Item position entries:

------

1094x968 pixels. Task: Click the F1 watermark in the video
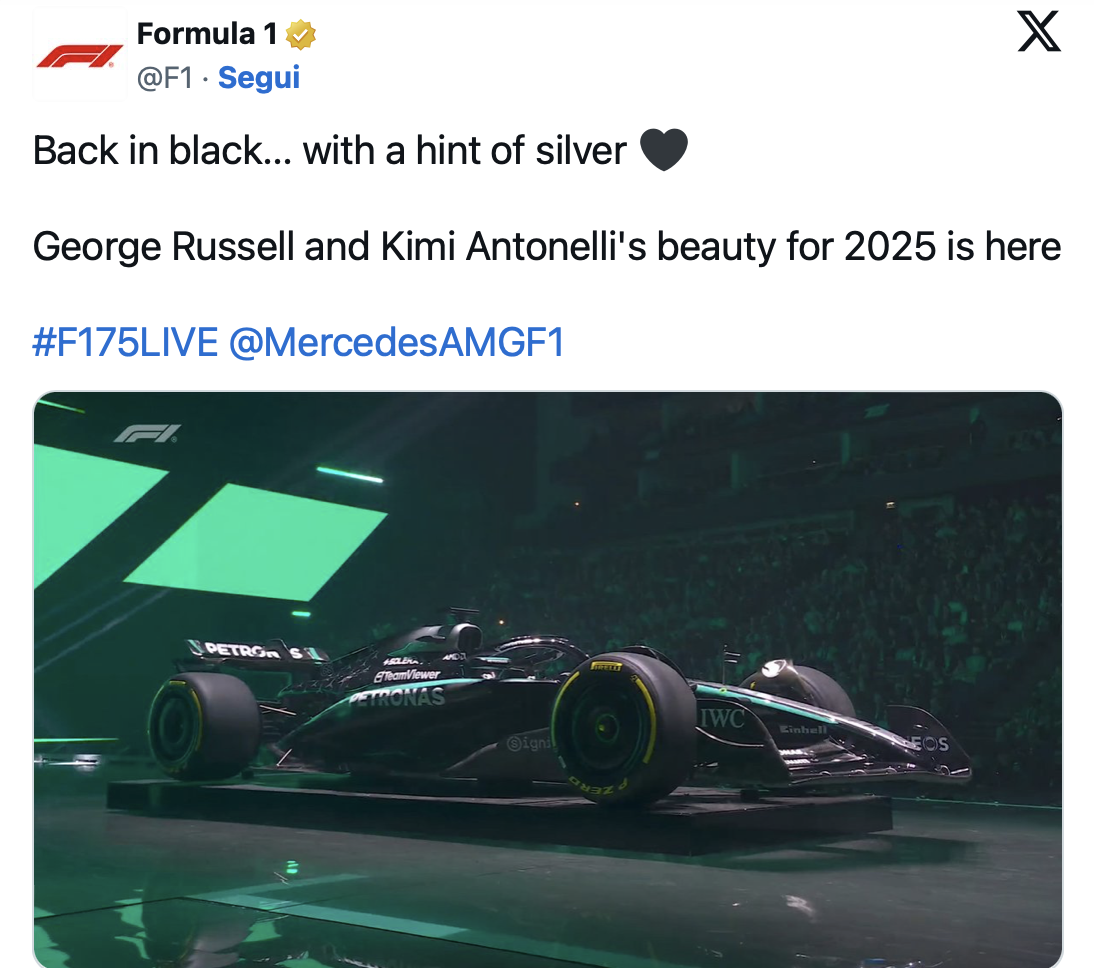click(147, 433)
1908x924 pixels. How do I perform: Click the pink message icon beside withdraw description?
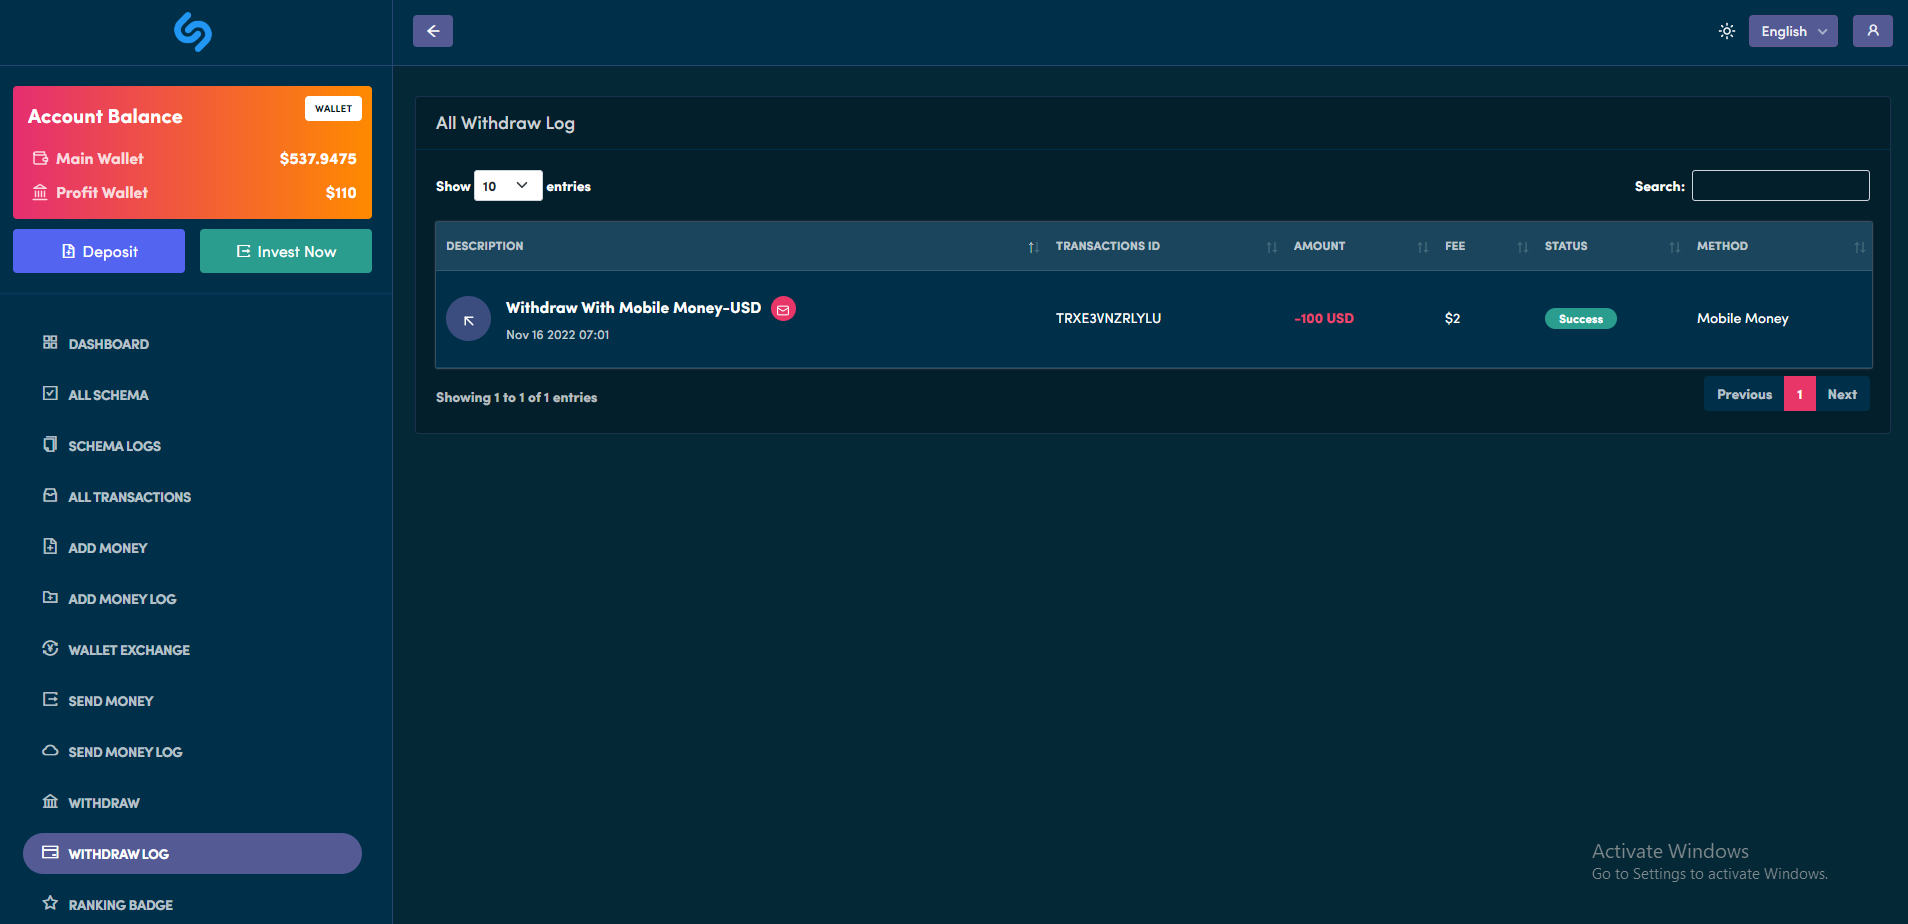(783, 309)

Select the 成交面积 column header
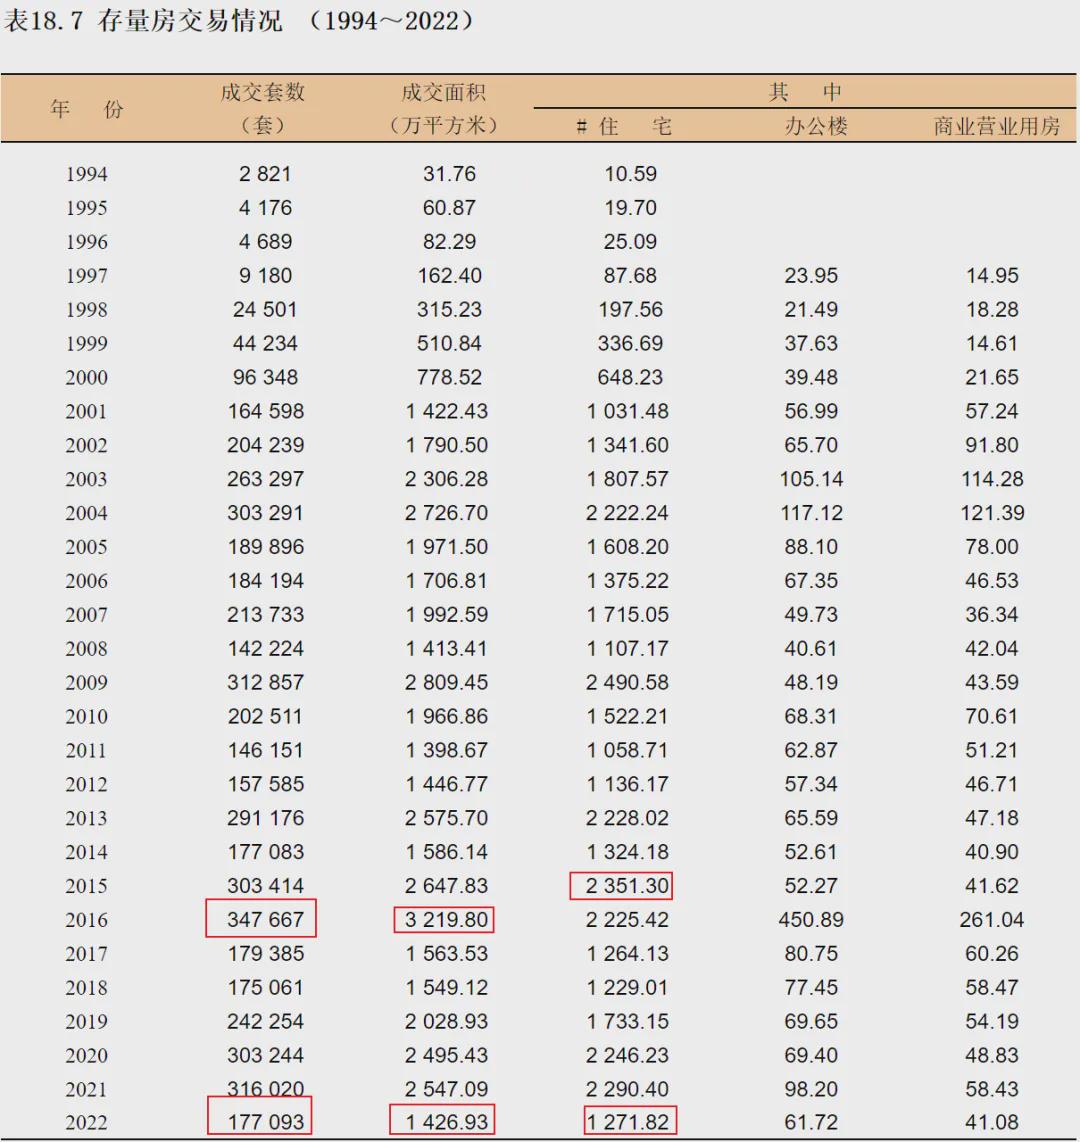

------

SHORT EXERCISE:
Reproduce every line of the data above, requests included, raising each coordinate in the answers by 25. Leave the pictures out.

TASK OUTPUT:
1094x968 pixels. Task: Click the F1 watermark in the video
click(172, 458)
1908x924 pixels. How do I perform: Click the pink message icon beside withdraw description?
(808, 334)

Select the 成交面积 column header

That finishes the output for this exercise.